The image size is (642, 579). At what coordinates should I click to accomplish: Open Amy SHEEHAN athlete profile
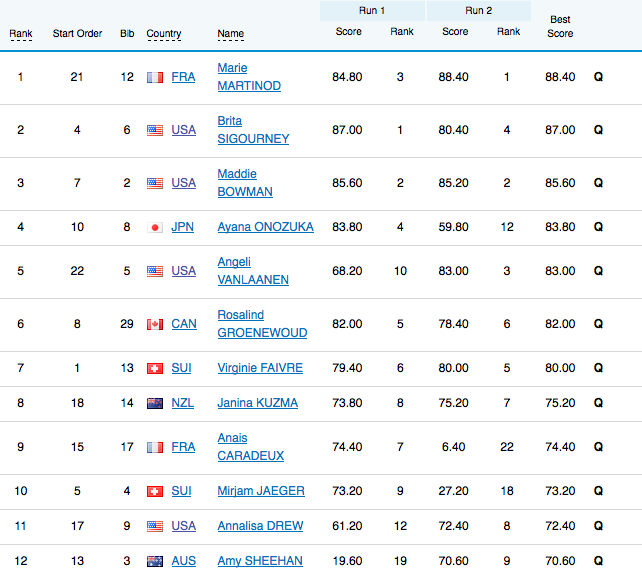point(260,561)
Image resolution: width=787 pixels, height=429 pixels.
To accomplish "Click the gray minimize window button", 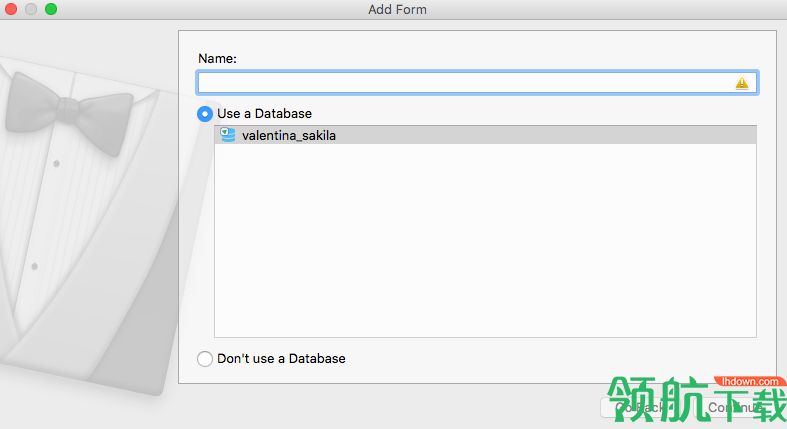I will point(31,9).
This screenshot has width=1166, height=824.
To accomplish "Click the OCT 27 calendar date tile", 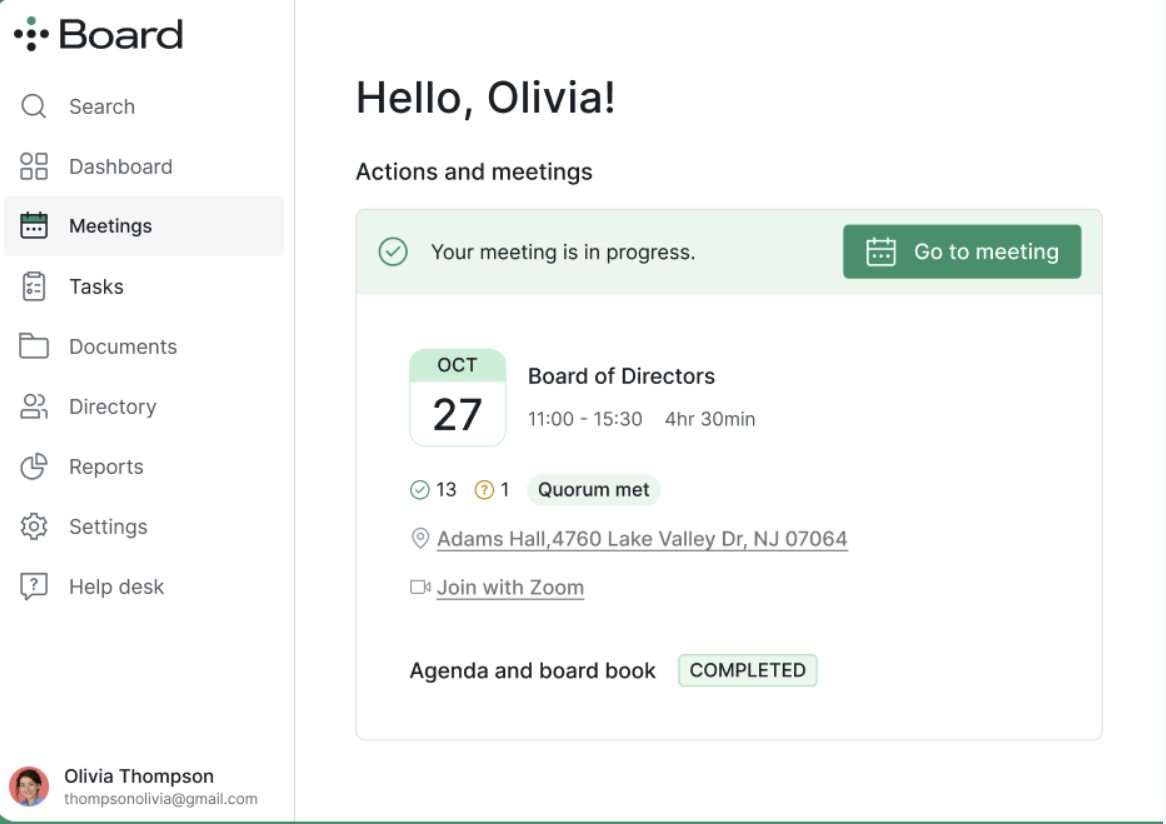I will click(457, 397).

----

Which lines of the data hold the string "height"? Return each of them.

SOLUTION:
Image resolution: width=787 pixels, height=429 pixels.
This screenshot has width=1166, height=824.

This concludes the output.